[Records from a collection]
########################################
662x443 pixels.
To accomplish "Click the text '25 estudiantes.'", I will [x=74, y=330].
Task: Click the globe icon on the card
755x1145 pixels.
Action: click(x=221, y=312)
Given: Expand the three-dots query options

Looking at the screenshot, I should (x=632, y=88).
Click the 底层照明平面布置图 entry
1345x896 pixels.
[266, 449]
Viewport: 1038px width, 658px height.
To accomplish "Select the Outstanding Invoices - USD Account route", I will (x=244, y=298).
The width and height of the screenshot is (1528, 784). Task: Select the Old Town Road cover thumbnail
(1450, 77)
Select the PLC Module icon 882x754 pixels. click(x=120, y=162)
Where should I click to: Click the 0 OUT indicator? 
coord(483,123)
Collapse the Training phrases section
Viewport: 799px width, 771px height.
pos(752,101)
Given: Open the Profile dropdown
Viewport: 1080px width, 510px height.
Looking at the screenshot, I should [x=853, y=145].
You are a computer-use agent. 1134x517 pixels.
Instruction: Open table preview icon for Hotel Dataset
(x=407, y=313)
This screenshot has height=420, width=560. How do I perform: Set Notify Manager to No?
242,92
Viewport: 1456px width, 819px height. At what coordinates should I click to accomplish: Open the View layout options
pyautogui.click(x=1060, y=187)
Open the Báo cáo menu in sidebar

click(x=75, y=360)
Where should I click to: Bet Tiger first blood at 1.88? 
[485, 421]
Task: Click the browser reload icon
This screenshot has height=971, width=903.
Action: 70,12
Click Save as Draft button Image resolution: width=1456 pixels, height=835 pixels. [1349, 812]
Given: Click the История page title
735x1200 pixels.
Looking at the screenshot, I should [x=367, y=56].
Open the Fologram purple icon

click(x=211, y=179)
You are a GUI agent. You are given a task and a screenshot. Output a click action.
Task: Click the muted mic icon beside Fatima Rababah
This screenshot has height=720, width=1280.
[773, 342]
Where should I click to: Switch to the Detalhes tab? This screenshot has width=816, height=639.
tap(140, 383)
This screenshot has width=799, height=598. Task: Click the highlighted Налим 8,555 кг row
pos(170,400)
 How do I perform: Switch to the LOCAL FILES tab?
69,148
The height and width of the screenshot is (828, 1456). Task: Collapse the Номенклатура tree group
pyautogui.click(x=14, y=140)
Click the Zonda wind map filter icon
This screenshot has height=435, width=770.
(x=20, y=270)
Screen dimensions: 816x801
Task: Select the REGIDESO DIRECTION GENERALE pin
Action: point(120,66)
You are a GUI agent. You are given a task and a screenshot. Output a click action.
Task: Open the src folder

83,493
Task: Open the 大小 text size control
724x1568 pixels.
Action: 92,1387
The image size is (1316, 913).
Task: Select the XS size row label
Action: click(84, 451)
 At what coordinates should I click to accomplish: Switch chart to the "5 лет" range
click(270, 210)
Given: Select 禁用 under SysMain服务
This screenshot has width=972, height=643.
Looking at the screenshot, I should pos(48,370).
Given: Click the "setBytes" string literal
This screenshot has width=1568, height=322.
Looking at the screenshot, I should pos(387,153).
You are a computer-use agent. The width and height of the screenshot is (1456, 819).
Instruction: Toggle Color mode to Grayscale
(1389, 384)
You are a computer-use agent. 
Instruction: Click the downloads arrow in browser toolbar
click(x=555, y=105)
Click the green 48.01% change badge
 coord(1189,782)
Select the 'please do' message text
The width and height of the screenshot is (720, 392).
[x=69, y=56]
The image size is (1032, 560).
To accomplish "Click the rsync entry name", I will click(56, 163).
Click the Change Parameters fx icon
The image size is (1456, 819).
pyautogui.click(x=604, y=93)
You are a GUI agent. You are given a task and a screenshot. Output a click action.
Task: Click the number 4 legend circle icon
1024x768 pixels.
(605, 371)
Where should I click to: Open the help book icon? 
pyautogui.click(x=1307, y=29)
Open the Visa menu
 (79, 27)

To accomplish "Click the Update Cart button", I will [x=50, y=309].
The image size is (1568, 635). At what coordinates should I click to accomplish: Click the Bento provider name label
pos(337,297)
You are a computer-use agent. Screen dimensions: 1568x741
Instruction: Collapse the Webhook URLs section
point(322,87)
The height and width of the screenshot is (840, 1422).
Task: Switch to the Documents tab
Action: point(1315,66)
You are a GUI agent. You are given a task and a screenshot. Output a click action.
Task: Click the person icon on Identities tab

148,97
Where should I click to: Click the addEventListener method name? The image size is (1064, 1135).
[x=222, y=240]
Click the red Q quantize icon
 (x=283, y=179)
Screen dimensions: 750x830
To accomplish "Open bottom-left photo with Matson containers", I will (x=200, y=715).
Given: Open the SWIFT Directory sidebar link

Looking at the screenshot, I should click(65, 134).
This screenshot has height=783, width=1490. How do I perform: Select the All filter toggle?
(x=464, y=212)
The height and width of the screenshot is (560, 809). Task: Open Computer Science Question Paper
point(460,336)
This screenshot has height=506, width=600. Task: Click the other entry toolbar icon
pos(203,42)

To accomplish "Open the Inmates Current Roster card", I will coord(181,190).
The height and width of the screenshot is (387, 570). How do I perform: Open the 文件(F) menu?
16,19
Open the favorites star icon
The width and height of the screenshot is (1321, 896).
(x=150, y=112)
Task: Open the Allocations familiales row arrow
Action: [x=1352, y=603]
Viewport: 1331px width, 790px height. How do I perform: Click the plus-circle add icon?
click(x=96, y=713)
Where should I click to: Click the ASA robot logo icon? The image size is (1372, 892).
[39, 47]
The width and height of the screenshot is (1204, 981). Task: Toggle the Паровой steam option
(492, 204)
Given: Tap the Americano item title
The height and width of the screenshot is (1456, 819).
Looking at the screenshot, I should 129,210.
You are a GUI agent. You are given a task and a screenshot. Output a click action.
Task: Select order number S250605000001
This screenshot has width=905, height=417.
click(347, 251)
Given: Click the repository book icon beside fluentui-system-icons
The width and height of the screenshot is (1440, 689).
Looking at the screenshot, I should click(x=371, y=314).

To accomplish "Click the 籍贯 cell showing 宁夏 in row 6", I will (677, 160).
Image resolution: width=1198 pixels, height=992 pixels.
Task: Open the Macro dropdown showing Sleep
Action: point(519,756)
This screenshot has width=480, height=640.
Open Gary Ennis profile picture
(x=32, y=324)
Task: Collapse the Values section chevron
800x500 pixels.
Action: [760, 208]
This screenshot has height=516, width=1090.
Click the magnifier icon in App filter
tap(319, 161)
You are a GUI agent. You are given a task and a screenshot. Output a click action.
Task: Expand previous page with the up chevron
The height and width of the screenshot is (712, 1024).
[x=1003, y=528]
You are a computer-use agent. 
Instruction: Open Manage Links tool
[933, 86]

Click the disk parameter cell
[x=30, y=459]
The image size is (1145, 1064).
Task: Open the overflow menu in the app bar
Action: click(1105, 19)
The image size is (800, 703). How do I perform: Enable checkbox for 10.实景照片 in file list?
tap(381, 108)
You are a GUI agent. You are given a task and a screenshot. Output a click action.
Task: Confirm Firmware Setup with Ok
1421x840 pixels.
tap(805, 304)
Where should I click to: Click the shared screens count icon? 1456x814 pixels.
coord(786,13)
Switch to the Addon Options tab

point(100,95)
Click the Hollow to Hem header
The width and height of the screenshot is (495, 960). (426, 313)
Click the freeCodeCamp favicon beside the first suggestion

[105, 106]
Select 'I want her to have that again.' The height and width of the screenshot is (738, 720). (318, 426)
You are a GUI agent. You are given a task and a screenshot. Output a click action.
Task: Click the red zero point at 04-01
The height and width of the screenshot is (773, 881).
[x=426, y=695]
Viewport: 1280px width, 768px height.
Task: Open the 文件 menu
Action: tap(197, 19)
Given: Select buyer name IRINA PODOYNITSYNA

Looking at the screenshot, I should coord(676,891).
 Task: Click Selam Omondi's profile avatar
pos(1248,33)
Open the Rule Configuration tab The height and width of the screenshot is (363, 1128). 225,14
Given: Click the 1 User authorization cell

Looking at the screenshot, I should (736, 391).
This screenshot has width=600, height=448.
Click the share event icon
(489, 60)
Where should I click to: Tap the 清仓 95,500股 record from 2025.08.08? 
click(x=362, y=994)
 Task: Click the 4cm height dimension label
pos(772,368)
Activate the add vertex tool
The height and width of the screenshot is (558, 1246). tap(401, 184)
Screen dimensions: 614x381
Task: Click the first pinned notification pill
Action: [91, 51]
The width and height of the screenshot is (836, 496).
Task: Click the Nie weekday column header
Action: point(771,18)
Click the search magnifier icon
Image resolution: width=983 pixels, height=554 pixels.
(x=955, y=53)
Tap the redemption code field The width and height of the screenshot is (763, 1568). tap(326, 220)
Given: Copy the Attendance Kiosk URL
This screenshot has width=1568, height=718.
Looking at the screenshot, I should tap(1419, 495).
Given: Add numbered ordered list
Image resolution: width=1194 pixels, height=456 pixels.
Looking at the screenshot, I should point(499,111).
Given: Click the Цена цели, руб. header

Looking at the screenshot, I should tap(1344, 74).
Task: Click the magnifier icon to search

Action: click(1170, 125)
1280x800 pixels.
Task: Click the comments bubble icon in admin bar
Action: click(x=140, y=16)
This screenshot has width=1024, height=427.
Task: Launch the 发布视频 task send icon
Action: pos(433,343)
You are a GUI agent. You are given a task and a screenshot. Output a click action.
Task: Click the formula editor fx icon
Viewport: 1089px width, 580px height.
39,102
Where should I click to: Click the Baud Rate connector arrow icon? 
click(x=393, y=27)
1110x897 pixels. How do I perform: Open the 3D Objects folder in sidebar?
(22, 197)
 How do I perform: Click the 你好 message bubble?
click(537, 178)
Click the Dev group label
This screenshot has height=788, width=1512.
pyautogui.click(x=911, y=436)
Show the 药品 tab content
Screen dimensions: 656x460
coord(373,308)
########################################
What you should do: Return every line above where "card" appears.

Final answer:
Task: Click the globe icon on the card
To accomplish "Open the Inmates Current Roster card", I will coord(181,190).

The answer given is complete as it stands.